Christoph Lameter demonstrated very poor scalability on the SGI 512-way, with a many-threaded application which concurrently initializes different parts of a large anonymous area. This patch corrects that, by using a separate spinlock per page table page, to guard the page table entries in that page, instead of using the mm's single page_table_lock. (But even then, page_table_lock is still used to guard page table allocation, and anon_vma allocation.) In this implementation, the spinlock is tucked inside the struct page of the page table page: with a BUILD_BUG_ON in case it overflows - which it would in the case of 32-bit PA-RISC with spinlock debugging enabled. Splitting the lock is not quite for free: another cacheline access. Ideally, I suppose we would use split ptlock only for multi-threaded processes on multi-cpu machines; but deciding that dynamically would have its own costs. So for now enable it by config, at some number of cpus - since the Kconfig language doesn't support inequalities, let preprocessor compare that with NR_CPUS. But I don't think it's worth being user-configurable: for good testing of both split and unsplit configs, split now at 4 cpus, and perhaps change that to 8 later. There is a benefit even for singly threaded processes: kswapd can be attacking one part of the mm while another part is busy faulting. Signed-off-by: Hugh Dickins <hugh@veritas.com> Signed-off-by: Andrew Morton <akpm@osdl.org> Signed-off-by: Linus Torvalds <torvalds@osdl.org>
author: Hugh Dickins <hugh@veritas.com> 2005-10-29 21:16:40 -0400
committer: Linus Torvalds <torvalds@g5.osdl.org> 2005-10-30 00:40:42 -0400
commit: 4c21e2f2441dc5fbb957b030333f5a3f2d02dea7 (patch)

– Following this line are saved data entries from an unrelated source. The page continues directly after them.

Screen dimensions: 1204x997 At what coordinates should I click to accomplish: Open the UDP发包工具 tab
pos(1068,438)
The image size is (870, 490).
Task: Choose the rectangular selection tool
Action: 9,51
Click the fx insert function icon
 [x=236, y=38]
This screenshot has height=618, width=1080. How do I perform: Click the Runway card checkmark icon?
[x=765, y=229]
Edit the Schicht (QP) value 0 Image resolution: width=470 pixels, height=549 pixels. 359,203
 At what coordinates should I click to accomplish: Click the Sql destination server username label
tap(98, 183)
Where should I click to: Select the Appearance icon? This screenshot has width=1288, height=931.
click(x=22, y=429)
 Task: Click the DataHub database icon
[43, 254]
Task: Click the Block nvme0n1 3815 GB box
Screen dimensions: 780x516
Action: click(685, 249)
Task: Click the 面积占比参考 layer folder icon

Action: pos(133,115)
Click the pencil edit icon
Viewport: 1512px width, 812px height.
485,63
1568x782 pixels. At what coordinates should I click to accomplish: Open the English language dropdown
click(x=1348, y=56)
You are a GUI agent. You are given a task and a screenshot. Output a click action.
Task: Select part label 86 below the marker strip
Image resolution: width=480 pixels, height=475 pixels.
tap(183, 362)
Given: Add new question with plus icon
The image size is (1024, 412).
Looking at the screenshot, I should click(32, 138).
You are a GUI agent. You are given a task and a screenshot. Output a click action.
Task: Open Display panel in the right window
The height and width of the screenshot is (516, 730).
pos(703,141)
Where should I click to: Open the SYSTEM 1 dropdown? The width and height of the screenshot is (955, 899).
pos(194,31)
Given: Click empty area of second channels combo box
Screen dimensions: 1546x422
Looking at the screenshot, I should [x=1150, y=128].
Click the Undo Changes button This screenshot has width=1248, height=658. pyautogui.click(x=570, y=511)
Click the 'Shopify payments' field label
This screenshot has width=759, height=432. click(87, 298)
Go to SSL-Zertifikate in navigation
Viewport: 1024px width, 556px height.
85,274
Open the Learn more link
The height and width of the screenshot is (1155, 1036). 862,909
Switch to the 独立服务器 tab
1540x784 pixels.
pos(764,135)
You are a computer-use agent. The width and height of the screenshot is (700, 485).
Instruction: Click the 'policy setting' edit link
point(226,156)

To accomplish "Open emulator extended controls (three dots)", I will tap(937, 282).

tree: 1f76d33bb1d76221c6424bc5fed080a4f91349a6 /mm/page_alloc.c
parent: b38c6845b695141259019e2b7c0fe6c32a6e720d (diff)
1 files changed, 8 insertions, 8 deletions
diff --git a/mm/page_alloc.c b/mm/page_alloc.c
index 0541288ebf4b..a2995a5d012c 100644
--- a/mm/page_alloc.c
+++ b/mm/page_alloc.c
@@ -154,7 +154,7 @@ static void prep_compound_page(struct page *page, unsigned long order)
                struct page *p = page + i;
                SetPageCompound(p);
-                p->private = (unsigned long)page;
+                set_page_private(p, (unsigned long)page);
        }
 }
@@ -174,7 +174,7 @@ static void destroy_compound_page(struct page *page, unsigned long order)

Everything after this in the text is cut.